***** STORED DATA

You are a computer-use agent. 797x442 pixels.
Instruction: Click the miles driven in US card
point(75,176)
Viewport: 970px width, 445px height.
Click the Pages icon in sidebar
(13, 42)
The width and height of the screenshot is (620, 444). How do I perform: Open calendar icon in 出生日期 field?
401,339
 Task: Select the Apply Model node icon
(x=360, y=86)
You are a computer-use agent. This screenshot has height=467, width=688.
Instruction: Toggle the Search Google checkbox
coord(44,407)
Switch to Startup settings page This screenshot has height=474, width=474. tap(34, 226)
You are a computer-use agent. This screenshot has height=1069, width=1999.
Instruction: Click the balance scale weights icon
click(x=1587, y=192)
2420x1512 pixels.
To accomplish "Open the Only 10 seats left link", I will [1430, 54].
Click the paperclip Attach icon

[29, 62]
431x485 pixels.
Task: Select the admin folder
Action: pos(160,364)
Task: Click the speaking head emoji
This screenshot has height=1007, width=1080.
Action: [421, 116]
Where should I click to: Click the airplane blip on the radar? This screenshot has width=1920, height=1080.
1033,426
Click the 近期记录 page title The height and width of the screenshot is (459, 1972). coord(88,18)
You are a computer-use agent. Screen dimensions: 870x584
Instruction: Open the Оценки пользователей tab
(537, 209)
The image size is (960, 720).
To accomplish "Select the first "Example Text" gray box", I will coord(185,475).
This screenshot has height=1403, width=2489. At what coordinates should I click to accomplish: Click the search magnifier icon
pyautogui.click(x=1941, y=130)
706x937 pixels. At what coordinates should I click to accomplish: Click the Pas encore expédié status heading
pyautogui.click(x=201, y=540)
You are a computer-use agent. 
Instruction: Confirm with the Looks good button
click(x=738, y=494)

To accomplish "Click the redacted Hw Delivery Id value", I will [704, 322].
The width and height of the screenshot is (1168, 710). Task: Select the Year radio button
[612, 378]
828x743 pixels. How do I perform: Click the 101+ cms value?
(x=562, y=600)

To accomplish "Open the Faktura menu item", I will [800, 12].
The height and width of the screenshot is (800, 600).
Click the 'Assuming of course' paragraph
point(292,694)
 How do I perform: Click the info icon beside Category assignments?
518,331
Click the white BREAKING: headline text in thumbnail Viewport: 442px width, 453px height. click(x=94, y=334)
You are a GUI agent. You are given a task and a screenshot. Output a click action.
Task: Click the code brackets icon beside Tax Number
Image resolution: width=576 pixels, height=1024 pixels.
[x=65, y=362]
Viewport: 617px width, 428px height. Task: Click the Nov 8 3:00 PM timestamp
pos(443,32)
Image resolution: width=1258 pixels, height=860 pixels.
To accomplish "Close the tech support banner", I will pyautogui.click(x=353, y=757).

**********

Turn every line of the material above into a numbered list, leaving out the blank lines.

#### [IN RESPONSE]
1. You are a computer-use agent. 797x442 pixels.
2. Instruction: Click the miles driven in US card
3. point(75,176)
4. Viewport: 970px width, 445px height.
5. Click the Pages icon in sidebar
6. (13, 42)
7. The width and height of the screenshot is (620, 444). How do I perform: Open calendar icon in 出生日期 field?
8. 401,339
9.  Task: Select the Apply Model node icon
10. (x=360, y=86)
11. You are a computer-use agent. This screenshot has height=467, width=688.
12. Instruction: Toggle the Search Google checkbox
13. coord(44,407)
14. Switch to Startup settings page This screenshot has height=474, width=474. tap(34, 226)
15. You are a computer-use agent. This screenshot has height=1069, width=1999.
16. Instruction: Click the balance scale weights icon
17. click(x=1587, y=192)
18. 2420x1512 pixels.
19. To accomplish "Open the Only 10 seats left link", I will [1430, 54].
20. Click the paperclip Attach icon
21. [29, 62]
22. 431x485 pixels.
23. Task: Select the admin folder
24. Action: pos(160,364)
25. Task: Click the speaking head emoji
26. This screenshot has height=1007, width=1080.
27. Action: [421, 116]
28. Where should I click to: Click the airplane blip on the radar? This screenshot has width=1920, height=1080.
29. 1033,426
30. Click the 近期记录 page title The height and width of the screenshot is (459, 1972). coord(88,18)
31. You are a computer-use agent. Screen dimensions: 870x584
32. Instruction: Open the Оценки пользователей tab
33. (537, 209)
34. The image size is (960, 720).
35. To accomplish "Select the first "Example Text" gray box", I will coord(185,475).
36. This screenshot has height=1403, width=2489. At what coordinates should I click to accomplish: Click the search magnifier icon
37. pyautogui.click(x=1941, y=130)
38. 706x937 pixels. At what coordinates should I click to accomplish: Click the Pas encore expédié status heading
39. pyautogui.click(x=201, y=540)
40. You are a computer-use agent. 
41. Instruction: Confirm with the Looks good button
42. click(x=738, y=494)
43. To accomplish "Click the redacted Hw Delivery Id value", I will [704, 322].
44. The width and height of the screenshot is (1168, 710). Task: Select the Year radio button
45. [612, 378]
46. 828x743 pixels. How do I perform: Click the 101+ cms value?
47. (x=562, y=600)
48. To accomplish "Open the Faktura menu item", I will [800, 12].
49. The height and width of the screenshot is (800, 600).
50. Click the 'Assuming of course' paragraph
51. point(292,694)
52.  How do I perform: Click the info icon beside Category assignments?
53. 518,331
54. Click the white BREAKING: headline text in thumbnail Viewport: 442px width, 453px height. click(x=94, y=334)
55. You are a GUI agent. You are given a task and a screenshot. Output a click action.
56. Task: Click the code brackets icon beside Tax Number
57. Image resolution: width=576 pixels, height=1024 pixels.
58. [x=65, y=362]
59. Viewport: 617px width, 428px height. Task: Click the Nov 8 3:00 PM timestamp
60. pos(443,32)
61. Image resolution: width=1258 pixels, height=860 pixels.
62. To accomplish "Close the tech support banner", I will pyautogui.click(x=353, y=757).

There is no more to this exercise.